Missing Malaysia Airlines flight MH370 and probe on pilots
A combination photo of Malaysia's jailed opposition leader Anwar Ibrahim (L) and pilot of the missing Malaysia Airlines flight MH370 Zaharie Ahmad Shah Reuters

Amid speculation that the bitter political rivalry between Malaysian Prime Minister Najib Razak and Anwar Ibrahim could be behind the disappearance of Malaysia Airlines flight MH370, it has now emerged that the chief pilot of the aircraft, Zaharie Ahmad Shah, had campaigned for the opposition party in the last general election and had enrolled himself as a life-time member of the party.

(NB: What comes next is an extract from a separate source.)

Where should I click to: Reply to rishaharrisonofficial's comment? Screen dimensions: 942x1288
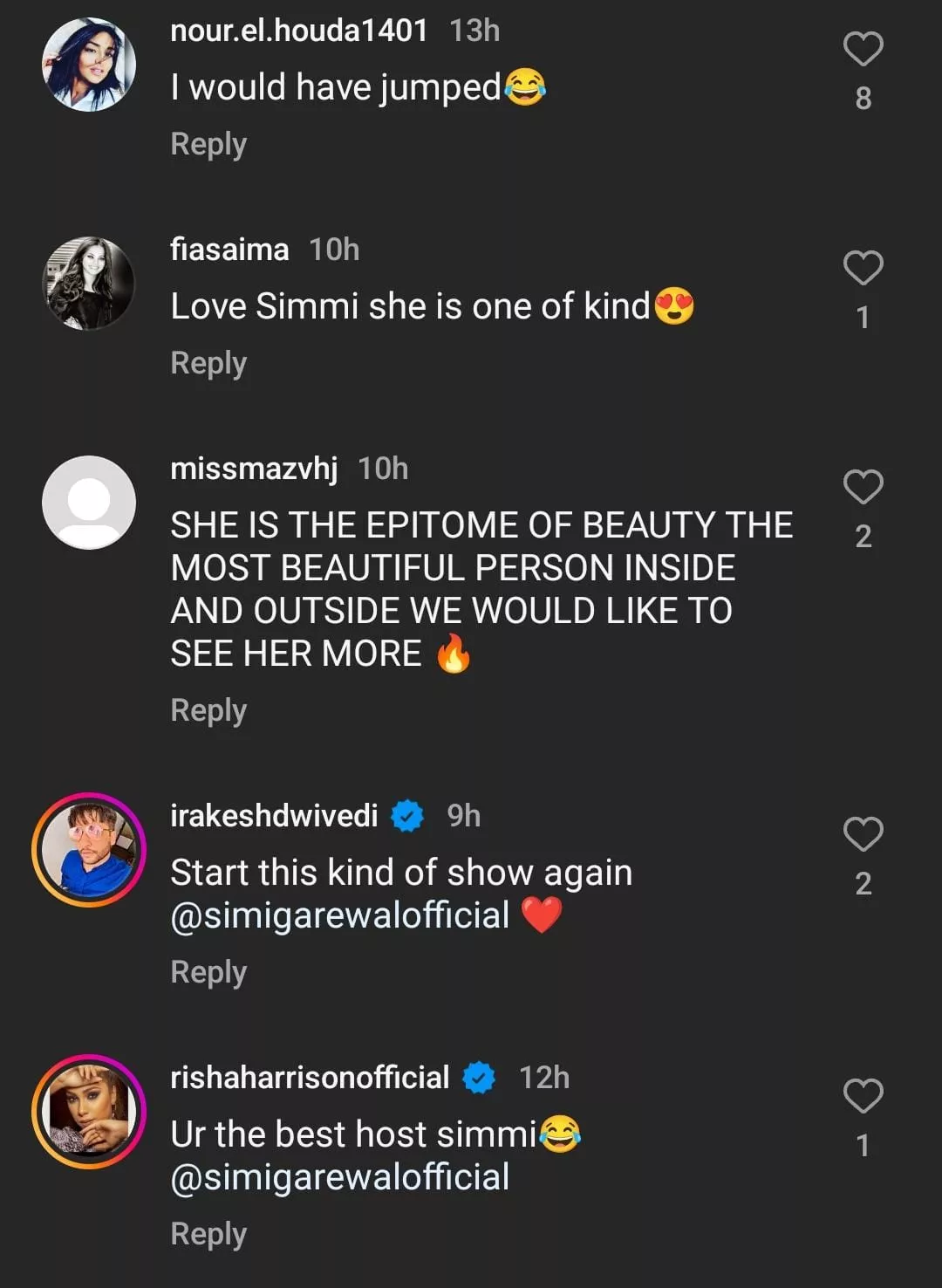pyautogui.click(x=208, y=1234)
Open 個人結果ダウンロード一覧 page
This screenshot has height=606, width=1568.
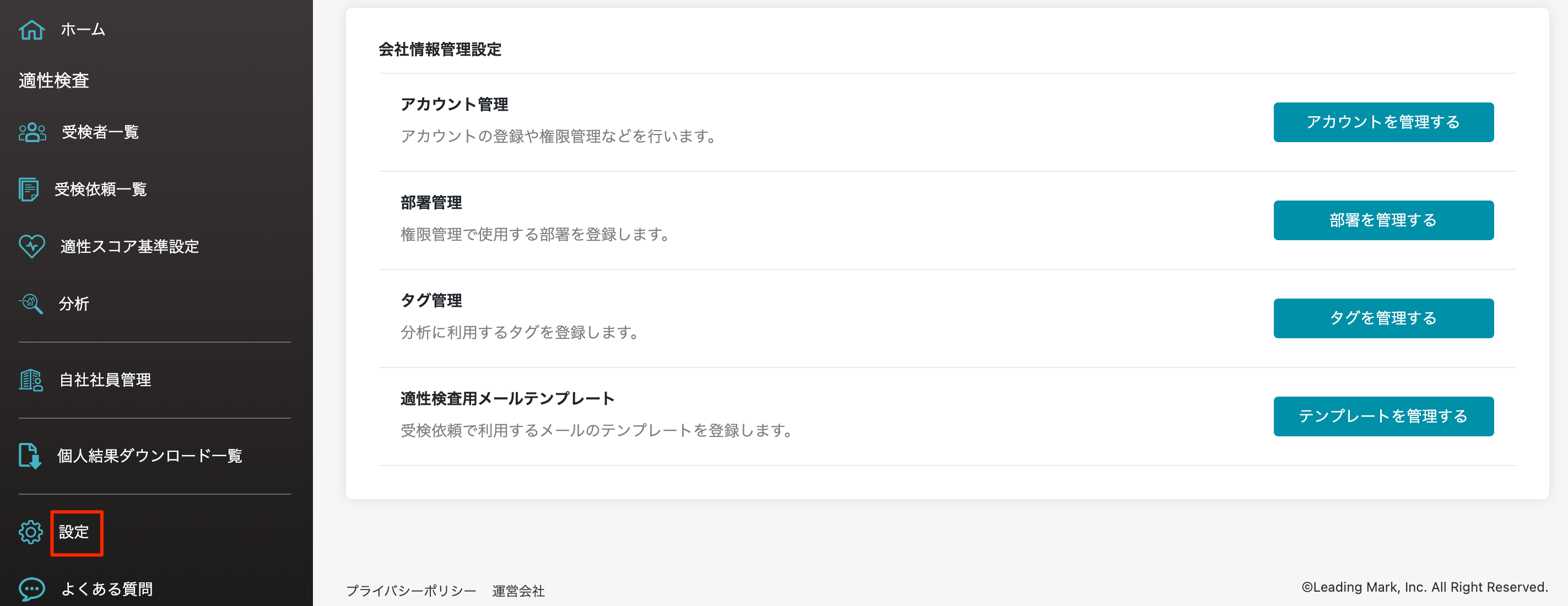click(150, 456)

The 12 crew members, particularly the two pilots of the missing aircraft, are under intense scrutiny following the confirmation that there was foul play in the incident.

After it was speculated that the pilot was present during the trial of Ibrahim, following which he got a five-year jail sentence for sodomy charges, his People's Justice Party, aka Parti Keadilan Rakyat (PKR) has admitted that Shah campaigned for the party. The flight piloted by Shah went missing seven hours after the controversial trial.

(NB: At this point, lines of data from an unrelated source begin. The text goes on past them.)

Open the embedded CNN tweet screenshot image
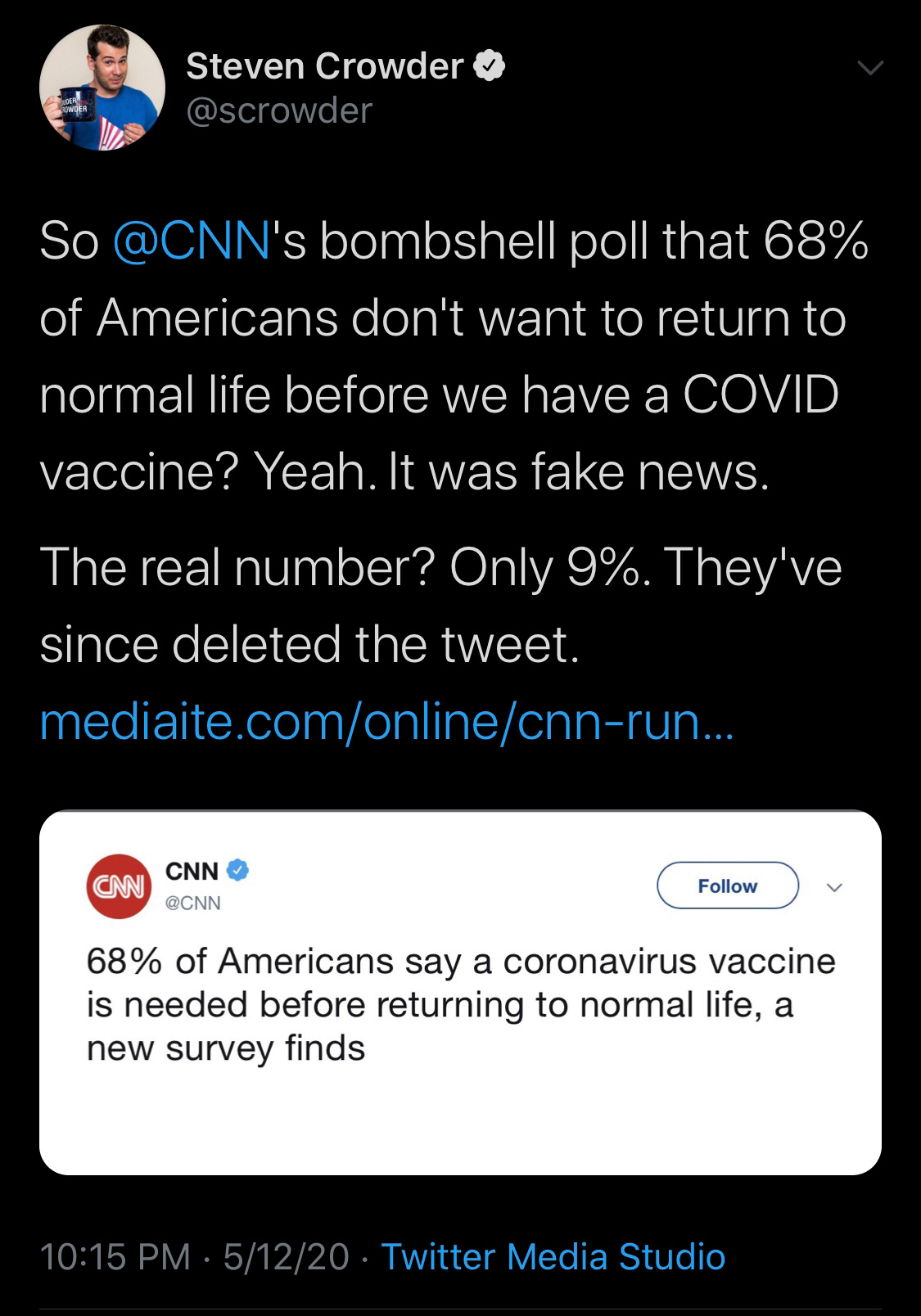 [x=460, y=993]
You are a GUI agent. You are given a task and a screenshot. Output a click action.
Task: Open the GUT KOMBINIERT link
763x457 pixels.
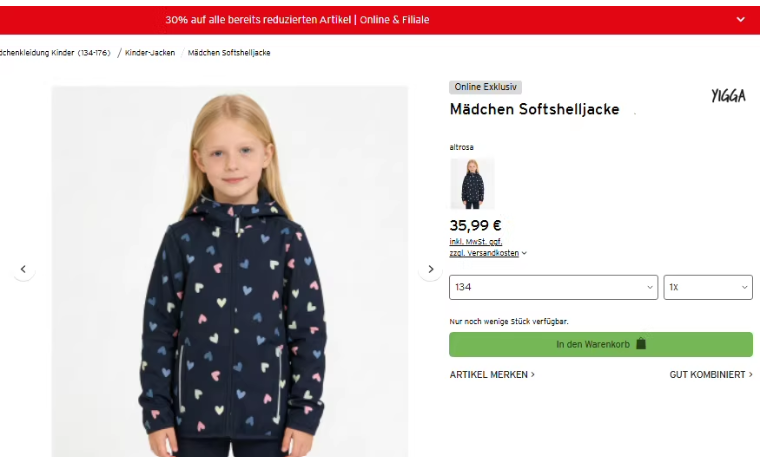[x=710, y=375]
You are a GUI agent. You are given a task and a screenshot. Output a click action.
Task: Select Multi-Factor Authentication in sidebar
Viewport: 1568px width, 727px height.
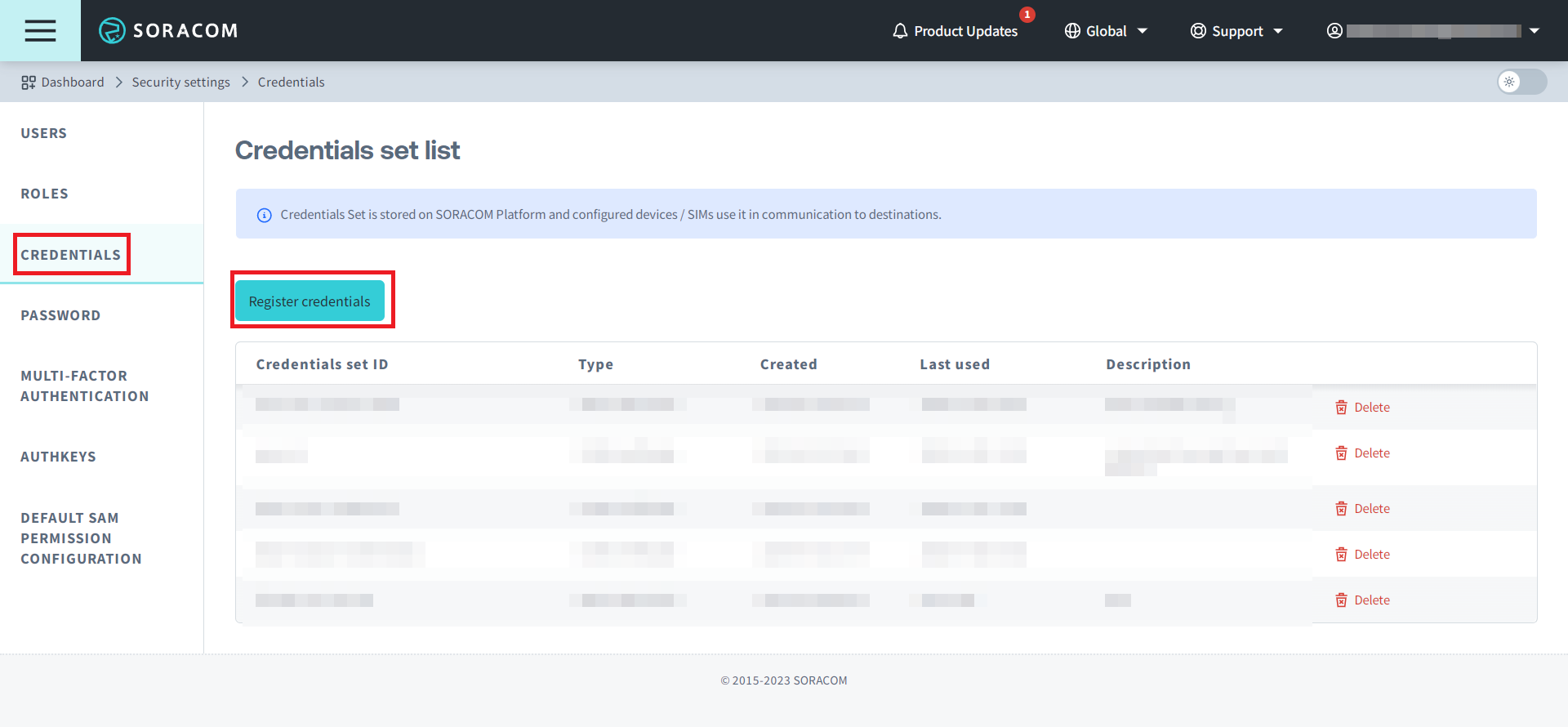point(85,386)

Speaking at a press conference in Malaysia, the party's lawmaker from Subang division Sivarasa Rasiah said: "He [Shah] was a PKR member since 23 Jan last year and campaigned for us during the general election but this is irrelevant to the case."

Referring to the Daily Mail report, Sivarasa said: "The two claims were used to label him as a 'political fanatic' but that conclusion should not be made as they are based on unverified claims. He [Shah] was like the million other political party members out there."

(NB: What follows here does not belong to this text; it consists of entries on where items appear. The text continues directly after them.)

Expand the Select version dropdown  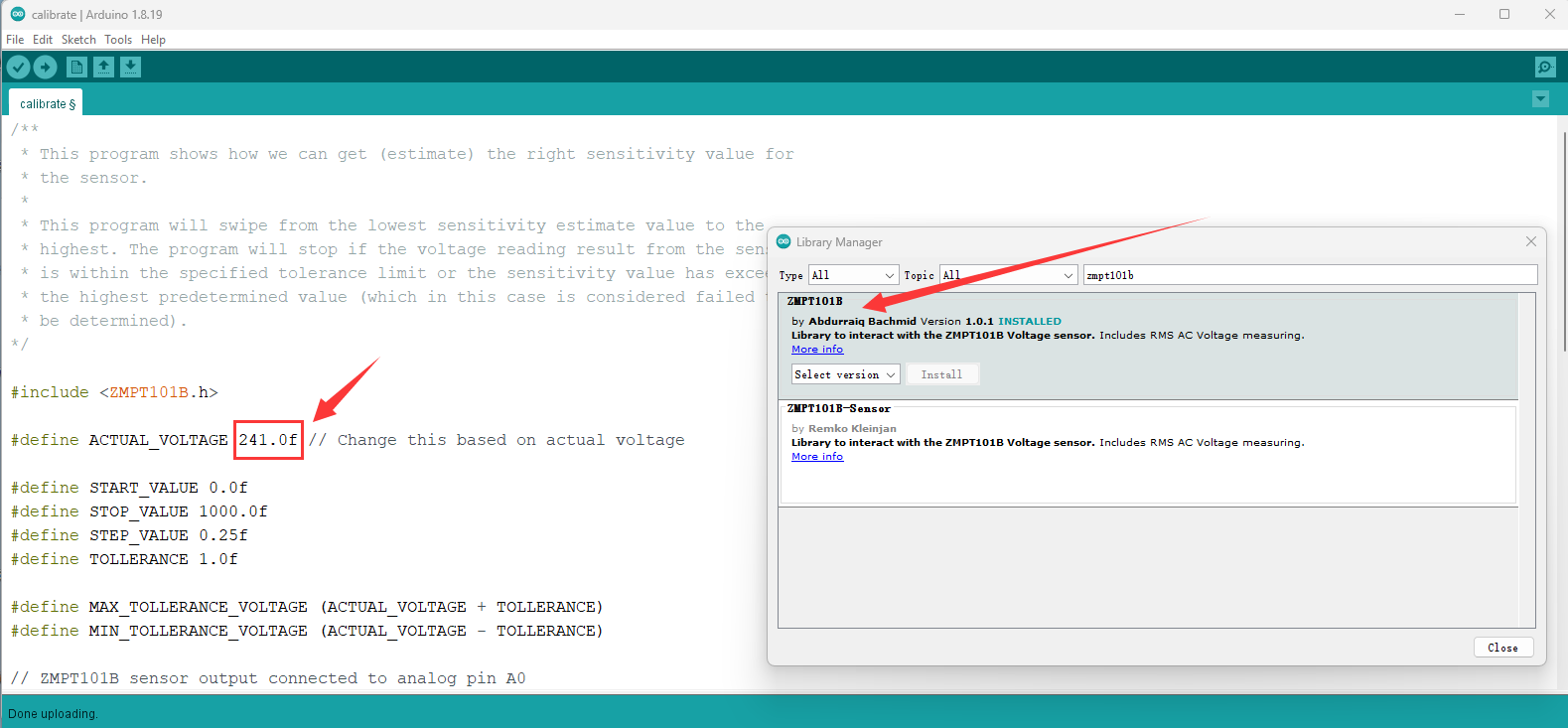[x=845, y=374]
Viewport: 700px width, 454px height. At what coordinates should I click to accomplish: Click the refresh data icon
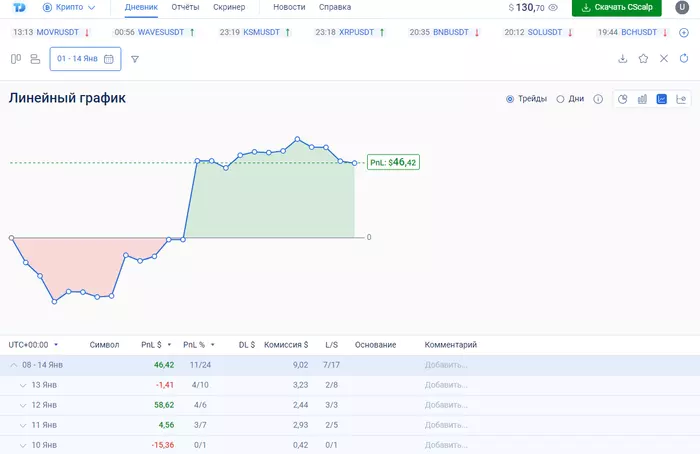click(x=683, y=59)
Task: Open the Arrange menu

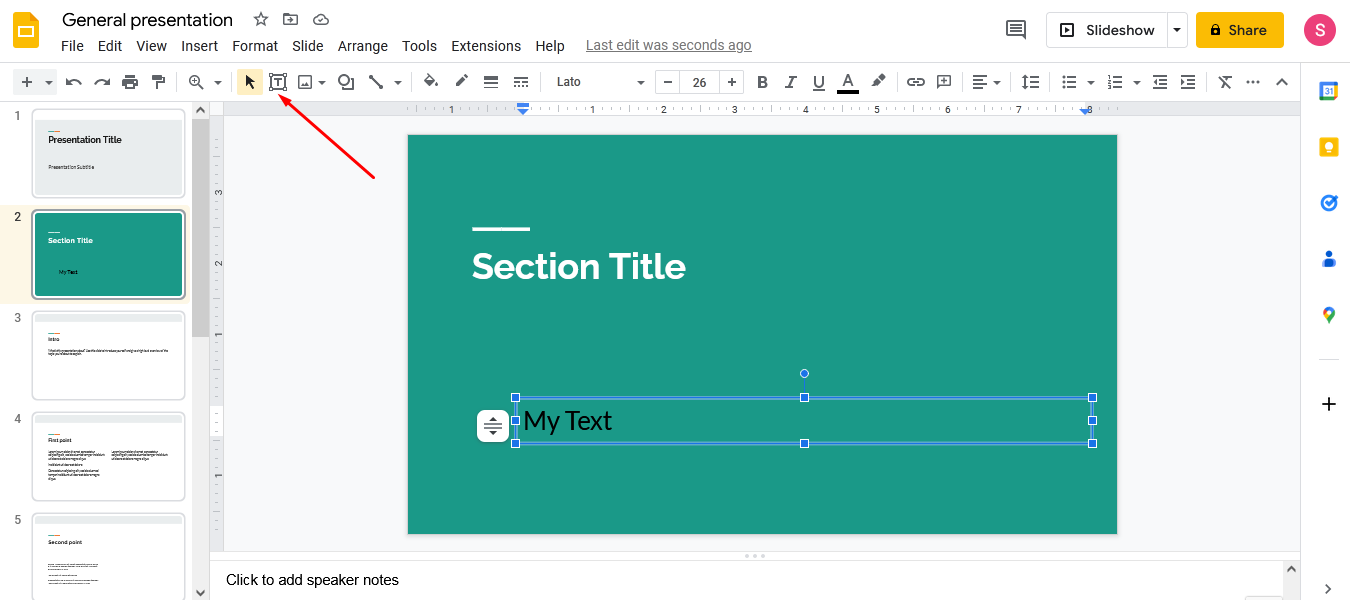Action: 362,46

"If the police want to meet me and ask about his [Shah's] background, I am prepared to help, this is not a party matter."

However the party's spokesmen insist there is no connection between the missing flight and Shah's political affiliation.

"We hope all parties, including the media and political parties including the ruling coalition, to respect the family and passengers of MH370. Do not make too many assumptions which could affect the investigation and hurt the feelings of family members. For us, we do not want to get into polemics of finger-pointing," the party's vice-president Tian Chua, who was also present at the press conference, told reporters.

The investigators have emphasised they are not ruling out any angle as they are closely examining the personal and psychological profiles of all the crew members as well as the passengers.